TASK REQUIREMENTS: The answer is the line that contains "Viewport: 681px width, 313px" followed by every later line of the entries below, each repeated exactly, and nothing else.

───── EXTRACTED DATA

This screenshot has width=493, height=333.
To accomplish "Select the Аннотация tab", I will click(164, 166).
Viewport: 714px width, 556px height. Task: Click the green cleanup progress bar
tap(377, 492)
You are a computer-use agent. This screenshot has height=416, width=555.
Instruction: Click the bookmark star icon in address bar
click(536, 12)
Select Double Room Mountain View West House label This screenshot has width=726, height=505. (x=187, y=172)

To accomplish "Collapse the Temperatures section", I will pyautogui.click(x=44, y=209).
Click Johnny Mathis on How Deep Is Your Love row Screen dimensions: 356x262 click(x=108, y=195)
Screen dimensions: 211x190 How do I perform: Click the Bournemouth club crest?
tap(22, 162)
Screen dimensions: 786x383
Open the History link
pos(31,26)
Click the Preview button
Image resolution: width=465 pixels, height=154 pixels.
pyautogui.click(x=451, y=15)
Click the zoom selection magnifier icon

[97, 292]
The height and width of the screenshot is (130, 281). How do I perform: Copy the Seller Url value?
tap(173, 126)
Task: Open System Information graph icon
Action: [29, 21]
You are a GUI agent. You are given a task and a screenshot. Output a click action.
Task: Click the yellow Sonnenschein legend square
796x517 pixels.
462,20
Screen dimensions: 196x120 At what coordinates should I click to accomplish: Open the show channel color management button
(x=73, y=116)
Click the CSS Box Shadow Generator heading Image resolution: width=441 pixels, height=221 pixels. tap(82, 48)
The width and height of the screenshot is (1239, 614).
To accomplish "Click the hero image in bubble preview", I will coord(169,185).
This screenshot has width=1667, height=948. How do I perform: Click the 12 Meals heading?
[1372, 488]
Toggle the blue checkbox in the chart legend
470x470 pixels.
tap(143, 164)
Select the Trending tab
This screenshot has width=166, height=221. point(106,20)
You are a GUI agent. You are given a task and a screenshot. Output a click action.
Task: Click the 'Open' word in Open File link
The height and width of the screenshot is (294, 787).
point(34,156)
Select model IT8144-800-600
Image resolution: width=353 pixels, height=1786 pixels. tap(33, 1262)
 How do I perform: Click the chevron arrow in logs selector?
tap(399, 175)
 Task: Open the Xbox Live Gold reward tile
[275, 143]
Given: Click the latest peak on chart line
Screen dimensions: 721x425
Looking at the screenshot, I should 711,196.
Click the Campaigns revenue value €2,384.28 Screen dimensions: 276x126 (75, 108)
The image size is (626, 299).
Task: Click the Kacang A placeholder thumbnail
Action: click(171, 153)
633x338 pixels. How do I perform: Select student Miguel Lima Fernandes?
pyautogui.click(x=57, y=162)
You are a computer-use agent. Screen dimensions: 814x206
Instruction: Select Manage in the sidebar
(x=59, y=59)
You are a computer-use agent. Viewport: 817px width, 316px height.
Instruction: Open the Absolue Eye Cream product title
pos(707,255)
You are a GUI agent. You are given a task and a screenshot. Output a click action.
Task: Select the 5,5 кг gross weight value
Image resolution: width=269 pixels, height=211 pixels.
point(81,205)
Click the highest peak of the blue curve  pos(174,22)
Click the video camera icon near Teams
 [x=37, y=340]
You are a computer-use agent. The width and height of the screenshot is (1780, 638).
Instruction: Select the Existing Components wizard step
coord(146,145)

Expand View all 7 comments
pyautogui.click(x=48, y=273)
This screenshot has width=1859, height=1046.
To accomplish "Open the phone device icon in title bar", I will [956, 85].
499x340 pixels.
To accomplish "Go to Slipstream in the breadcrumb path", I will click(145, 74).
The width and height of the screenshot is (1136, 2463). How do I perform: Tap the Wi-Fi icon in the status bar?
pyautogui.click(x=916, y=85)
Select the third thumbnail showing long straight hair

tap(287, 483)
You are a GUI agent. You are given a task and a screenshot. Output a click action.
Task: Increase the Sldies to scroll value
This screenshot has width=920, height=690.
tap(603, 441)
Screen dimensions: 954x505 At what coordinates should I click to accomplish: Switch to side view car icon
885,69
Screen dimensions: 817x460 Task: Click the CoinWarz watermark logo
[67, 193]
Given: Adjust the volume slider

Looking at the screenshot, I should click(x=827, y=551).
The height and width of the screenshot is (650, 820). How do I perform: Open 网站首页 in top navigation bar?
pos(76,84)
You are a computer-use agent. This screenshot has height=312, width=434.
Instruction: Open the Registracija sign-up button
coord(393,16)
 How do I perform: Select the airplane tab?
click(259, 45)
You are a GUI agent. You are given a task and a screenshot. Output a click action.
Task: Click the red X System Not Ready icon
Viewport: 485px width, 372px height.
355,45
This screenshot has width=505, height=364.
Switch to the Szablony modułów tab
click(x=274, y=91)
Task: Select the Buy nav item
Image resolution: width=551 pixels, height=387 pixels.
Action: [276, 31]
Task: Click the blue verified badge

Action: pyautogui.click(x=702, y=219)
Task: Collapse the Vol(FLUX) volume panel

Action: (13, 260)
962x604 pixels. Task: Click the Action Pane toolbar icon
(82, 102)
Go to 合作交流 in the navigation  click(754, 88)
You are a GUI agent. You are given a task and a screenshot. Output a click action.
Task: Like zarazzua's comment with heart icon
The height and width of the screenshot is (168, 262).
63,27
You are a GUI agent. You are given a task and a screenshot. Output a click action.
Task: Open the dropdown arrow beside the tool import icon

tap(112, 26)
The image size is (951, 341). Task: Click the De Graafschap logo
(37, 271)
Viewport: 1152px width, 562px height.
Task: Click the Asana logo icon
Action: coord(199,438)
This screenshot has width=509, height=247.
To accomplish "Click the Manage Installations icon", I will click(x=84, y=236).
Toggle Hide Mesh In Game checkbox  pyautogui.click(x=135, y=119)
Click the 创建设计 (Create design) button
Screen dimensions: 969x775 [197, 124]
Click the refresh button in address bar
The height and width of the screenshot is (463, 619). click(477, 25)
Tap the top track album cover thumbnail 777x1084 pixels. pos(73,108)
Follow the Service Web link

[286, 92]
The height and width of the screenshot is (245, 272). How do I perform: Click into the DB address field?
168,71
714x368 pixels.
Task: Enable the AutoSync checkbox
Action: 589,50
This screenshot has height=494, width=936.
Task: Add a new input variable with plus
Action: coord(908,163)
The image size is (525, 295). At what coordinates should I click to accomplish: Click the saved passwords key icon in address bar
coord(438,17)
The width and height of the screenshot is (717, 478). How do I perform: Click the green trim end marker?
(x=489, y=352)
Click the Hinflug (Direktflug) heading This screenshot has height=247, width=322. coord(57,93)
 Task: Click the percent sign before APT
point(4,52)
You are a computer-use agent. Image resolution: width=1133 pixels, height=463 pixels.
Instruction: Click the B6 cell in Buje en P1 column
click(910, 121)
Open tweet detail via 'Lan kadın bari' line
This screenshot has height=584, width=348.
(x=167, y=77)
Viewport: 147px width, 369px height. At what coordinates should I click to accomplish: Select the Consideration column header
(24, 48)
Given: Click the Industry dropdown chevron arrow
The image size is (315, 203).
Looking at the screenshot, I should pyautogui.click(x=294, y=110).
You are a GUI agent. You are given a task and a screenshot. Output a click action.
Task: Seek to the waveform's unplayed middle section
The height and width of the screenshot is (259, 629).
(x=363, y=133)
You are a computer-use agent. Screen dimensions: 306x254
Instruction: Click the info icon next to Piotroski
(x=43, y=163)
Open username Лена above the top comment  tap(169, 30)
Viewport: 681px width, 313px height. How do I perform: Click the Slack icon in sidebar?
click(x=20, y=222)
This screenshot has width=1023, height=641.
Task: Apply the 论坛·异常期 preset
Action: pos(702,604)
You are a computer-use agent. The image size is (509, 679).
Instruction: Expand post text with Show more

──────────

SOLVED PROBLEM:
Viewport: 681px width, 313px height. How do I perform: Click the Slack icon in sidebar?
click(x=20, y=222)
This screenshot has width=1023, height=641.
Task: Apply the 论坛·异常期 preset
Action: pos(702,604)
You are a computer-use agent. The image size is (509, 679).
Instruction: Expand post text with Show more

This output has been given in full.